A Londres Abaixo, por mais criminosa que fosse, tinha um senso de lealdade maior que a civilização acima.

Contudo, a consequência de sua escolha reverberava dentro dele. Os remédios estavam espalhados pelo quarto, precisava deles para conter a ansiedade e o pânico. Sem contar os laços rompidos com os amigos de internato. O que Lior, Ignácio e Stella falariam sobre seu sumiço repentino?

O que Angie diria?

Ao lembrar do sorriso de covinhas e do que nunca mais teria, o coração apertou. Ele o tirou tudo, inclusive uma chance ao amor.

Mexeu nas persianas, abrindo-as um pouco e fazendo o vento gostoso e frio da noite londrina acalmar a mente sempre em polvorosa. Os olhos cerrados esconderam as lágrimas de quase seis anos vivendo entre a escória da humanidade e o quanto isso afetava a mente frágil.

Batidas à porta lhe tiraram de seu devaneio. Duas fracas e uma forte.
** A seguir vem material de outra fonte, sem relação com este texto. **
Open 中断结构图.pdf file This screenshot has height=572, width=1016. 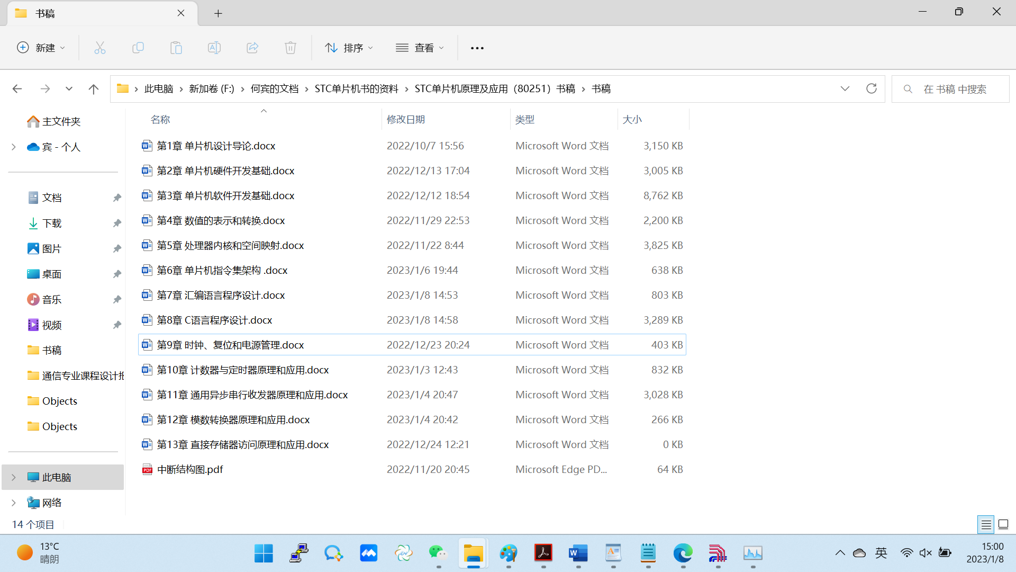click(190, 469)
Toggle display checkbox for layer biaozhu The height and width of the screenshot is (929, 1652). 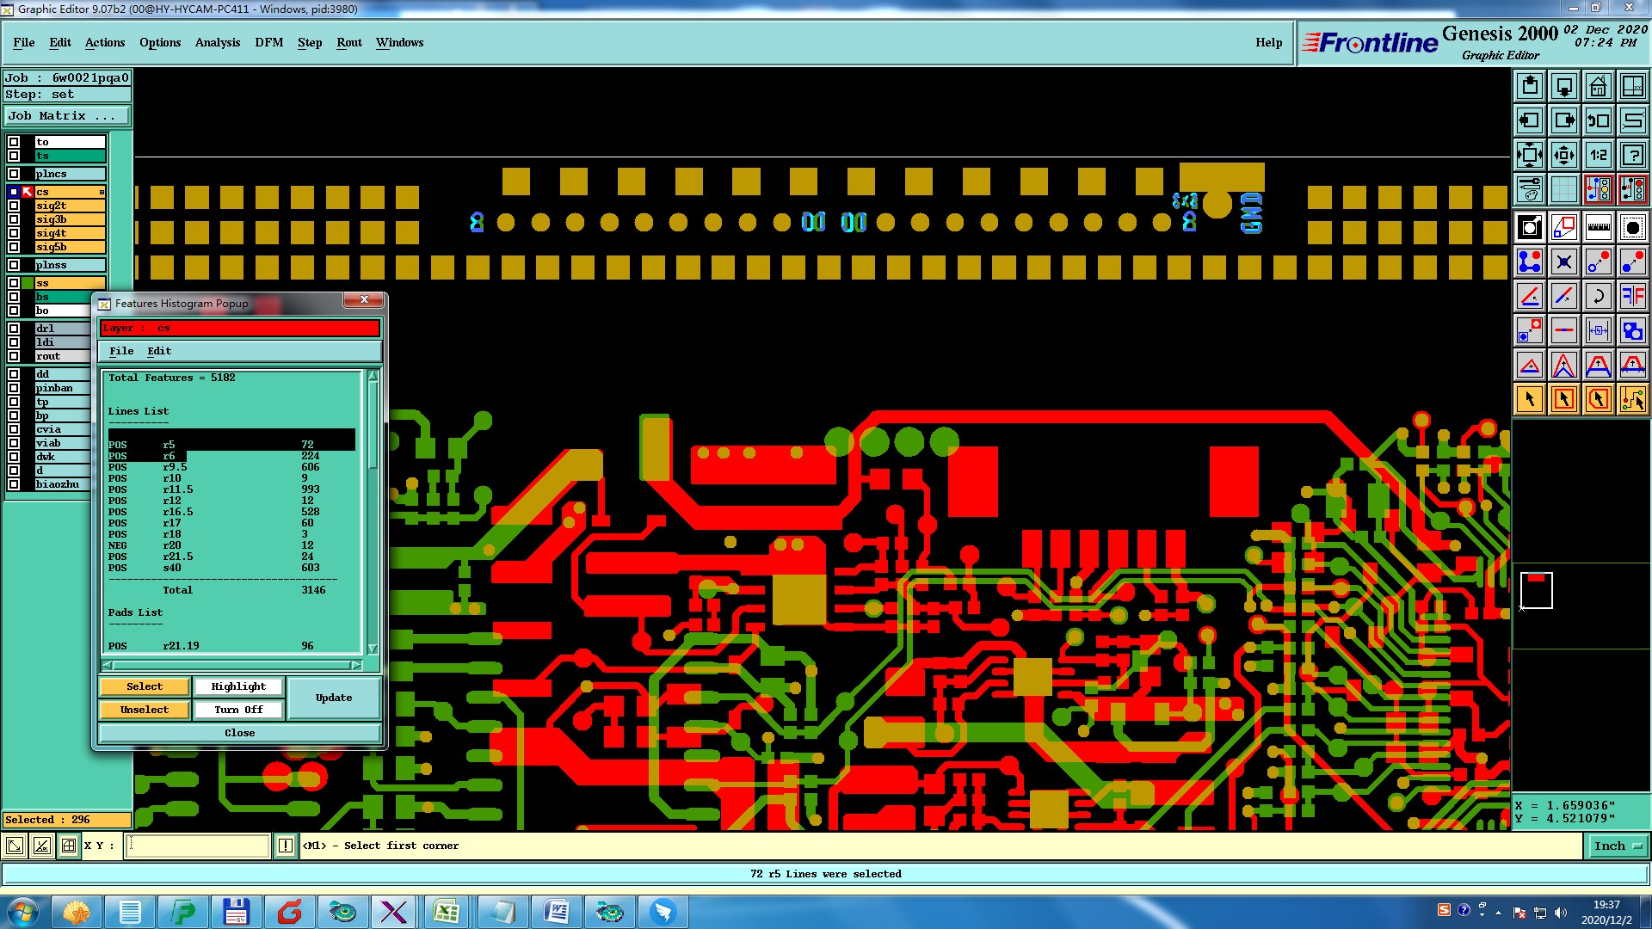(14, 484)
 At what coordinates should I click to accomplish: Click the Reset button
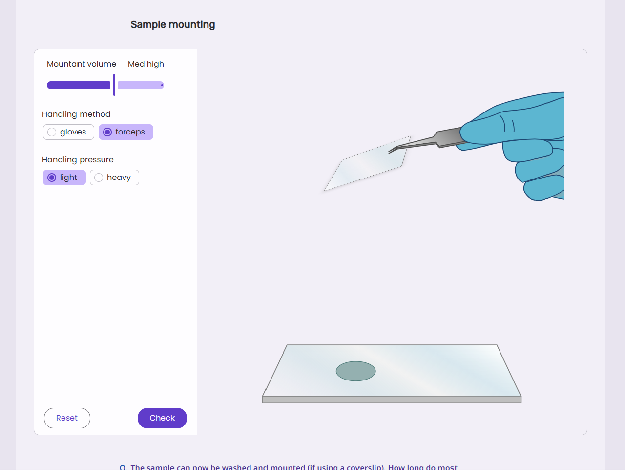[67, 418]
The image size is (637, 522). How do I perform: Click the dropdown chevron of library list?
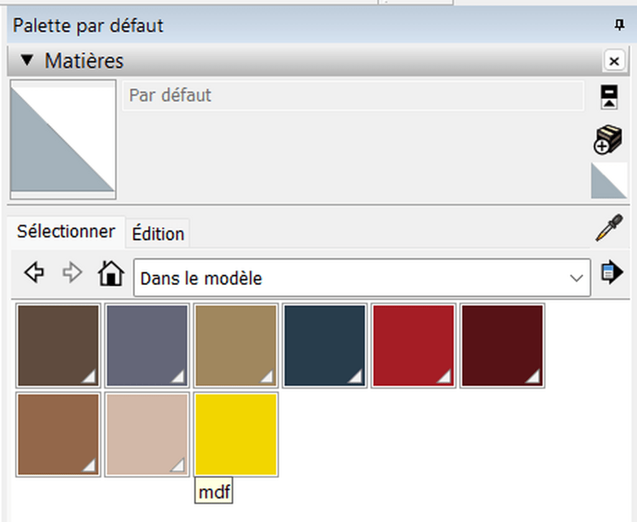point(577,278)
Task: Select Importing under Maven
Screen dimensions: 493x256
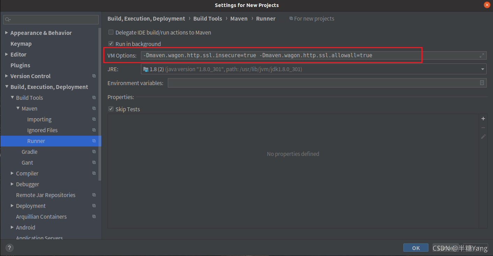Action: [x=39, y=119]
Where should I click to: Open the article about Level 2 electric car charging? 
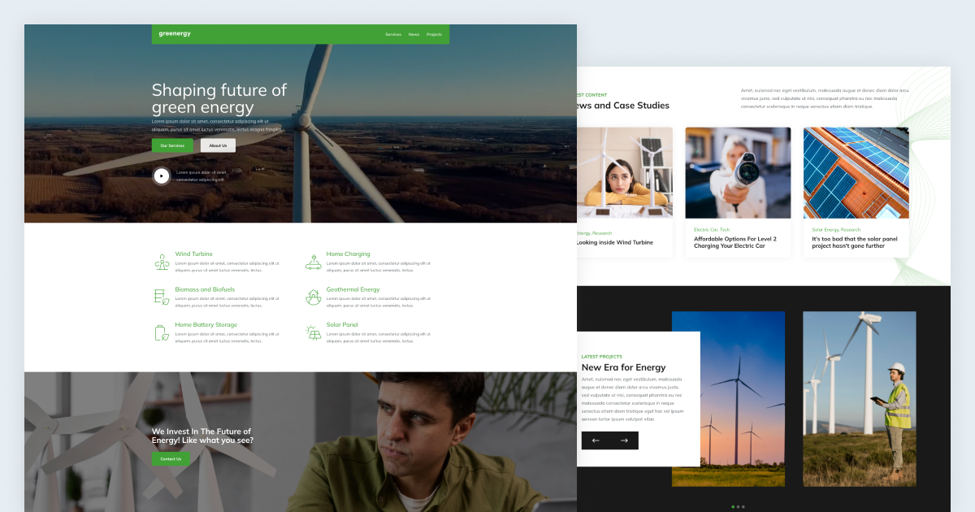[735, 242]
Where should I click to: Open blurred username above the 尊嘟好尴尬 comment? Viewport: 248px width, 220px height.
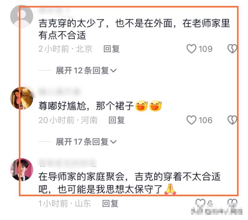59,92
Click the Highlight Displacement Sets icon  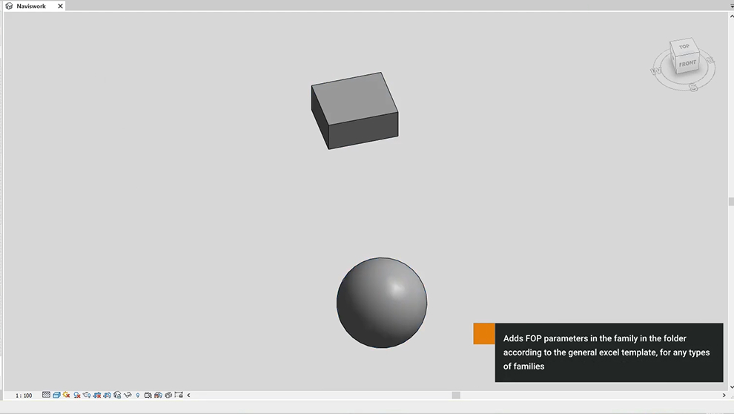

Era o sinal do dono daquela espelunca.

— Les! — A voz era rouca e um pouco grave, típica de fumantes. — Venha nos ajudar aqui, por favor.

— Não é para isso que pago vocês, Rudolf. — Lestrade passou a mão em seus cabelos curtos, tingidos de loiro platinado. — Eu pago para ficar quieto em meu canto.

— Se você quiser uma segurança top de linha, você vai tirar o rabo desse quarto e descer até nossa central de segurança.

O tom de Rudolf dizia que ele não tinha escolhas. Malditos bandidos.

— Espere um momento.

Pegou o casaco felpudo e se aconchegou dentro dele. Ameaçou colocar a lente, usada para esconder seus olhos heterocromáticos, mas desistiu. Se demorasse muito, talvez Rudolf mandasse seus brutamontes arrebentarem a porta. Caçou sua pasta, colocou-a debaixo do braço e saiu sem muitas cerimônias.

— Quem morreu?

— Nosso especialista em computação. — Rudolf envolveu os dedos grossos e calejados no braço magro de Lestrade. Se não tivesse com casaco...

Sua pele teria marcas rosadas.

— Você sabe que fiz uma piada, não é mesmo?

— Sim, mas o nosso especialista realmente morreu. — O dono do pub grunhiu ao guiá-lo de forma ríspida ao elevador de serviço. — E precisamos de você para a transação.